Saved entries
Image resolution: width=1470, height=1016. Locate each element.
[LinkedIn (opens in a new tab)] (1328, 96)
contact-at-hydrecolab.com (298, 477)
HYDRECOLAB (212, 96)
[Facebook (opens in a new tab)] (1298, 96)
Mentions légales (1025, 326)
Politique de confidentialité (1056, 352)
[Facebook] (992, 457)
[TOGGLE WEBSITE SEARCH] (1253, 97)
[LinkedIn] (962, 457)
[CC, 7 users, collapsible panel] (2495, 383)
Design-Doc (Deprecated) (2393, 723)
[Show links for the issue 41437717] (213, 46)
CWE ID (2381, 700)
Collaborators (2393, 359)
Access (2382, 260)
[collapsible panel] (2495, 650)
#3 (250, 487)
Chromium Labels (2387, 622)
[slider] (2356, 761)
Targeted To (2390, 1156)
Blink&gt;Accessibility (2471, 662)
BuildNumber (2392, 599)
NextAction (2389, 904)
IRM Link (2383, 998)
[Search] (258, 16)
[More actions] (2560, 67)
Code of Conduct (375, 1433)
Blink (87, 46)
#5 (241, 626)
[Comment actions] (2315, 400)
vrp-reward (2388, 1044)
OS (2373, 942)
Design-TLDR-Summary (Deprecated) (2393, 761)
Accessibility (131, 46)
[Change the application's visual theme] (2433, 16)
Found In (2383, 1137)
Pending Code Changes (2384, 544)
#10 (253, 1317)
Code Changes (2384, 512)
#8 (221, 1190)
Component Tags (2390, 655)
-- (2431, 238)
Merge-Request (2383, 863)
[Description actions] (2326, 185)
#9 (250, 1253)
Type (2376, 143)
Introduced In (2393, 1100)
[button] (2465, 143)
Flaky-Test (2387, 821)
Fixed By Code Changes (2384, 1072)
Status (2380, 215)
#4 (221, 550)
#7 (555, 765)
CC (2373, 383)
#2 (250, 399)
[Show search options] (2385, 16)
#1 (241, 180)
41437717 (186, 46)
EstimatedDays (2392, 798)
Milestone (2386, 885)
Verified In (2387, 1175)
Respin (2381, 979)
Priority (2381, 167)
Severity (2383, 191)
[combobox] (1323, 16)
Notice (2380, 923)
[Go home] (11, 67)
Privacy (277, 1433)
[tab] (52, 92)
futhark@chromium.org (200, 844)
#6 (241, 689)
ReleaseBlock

Prompt:
Your job here is to copy the entries above exactly.

Output for this task:
Image resolution: width=1470, height=1016. Locate each element.
[LinkedIn (opens in a new tab)] (1328, 96)
contact-at-hydrecolab.com (298, 477)
HYDRECOLAB (212, 96)
[Facebook (opens in a new tab)] (1298, 96)
Mentions légales (1025, 326)
Politique de confidentialité (1056, 352)
[Facebook] (992, 457)
[TOGGLE WEBSITE SEARCH] (1253, 97)
[LinkedIn] (962, 457)
[CC, 7 users, collapsible panel] (2495, 383)
Design-Doc (Deprecated) (2393, 723)
[Show links for the issue 41437717] (213, 46)
CWE ID (2381, 700)
Collaborators (2393, 359)
Access (2382, 260)
[collapsible panel] (2495, 650)
#3 (250, 487)
Chromium Labels (2387, 622)
[slider] (2356, 761)
Targeted To (2390, 1156)
Blink&gt;Accessibility (2471, 662)
BuildNumber (2392, 599)
NextAction (2389, 904)
IRM Link (2383, 998)
[Search] (258, 16)
[More actions] (2560, 67)
Code of Conduct (375, 1433)
Blink (87, 46)
#5 (241, 626)
[Comment actions] (2315, 400)
vrp-reward (2388, 1044)
OS (2373, 942)
Design-TLDR-Summary (Deprecated) (2393, 761)
Accessibility (131, 46)
[Change the application's visual theme] (2433, 16)
Found In (2383, 1137)
Pending Code Changes (2384, 544)
#10 (253, 1317)
Code Changes (2384, 512)
#8 (221, 1190)
Component Tags (2390, 655)
-- (2431, 238)
Merge-Request (2383, 863)
[Description actions] (2326, 185)
#9 (250, 1253)
Type (2376, 143)
Introduced In (2393, 1100)
[button] (2465, 143)
Flaky-Test (2387, 821)
Fixed By Code Changes (2384, 1072)
Status (2380, 215)
#4 (221, 550)
#7 (555, 765)
CC (2373, 383)
#2 (250, 399)
[Show search options] (2385, 16)
#1 (241, 180)
41437717 (186, 46)
EstimatedDays (2392, 798)
Milestone (2386, 885)
Verified In (2387, 1175)
Respin (2381, 979)
Priority (2381, 167)
Severity (2383, 191)
[combobox] (1323, 16)
Notice (2380, 923)
[Go home] (11, 67)
Privacy (277, 1433)
[tab] (52, 92)
futhark@chromium.org (200, 844)
#6 (241, 689)
ReleaseBlock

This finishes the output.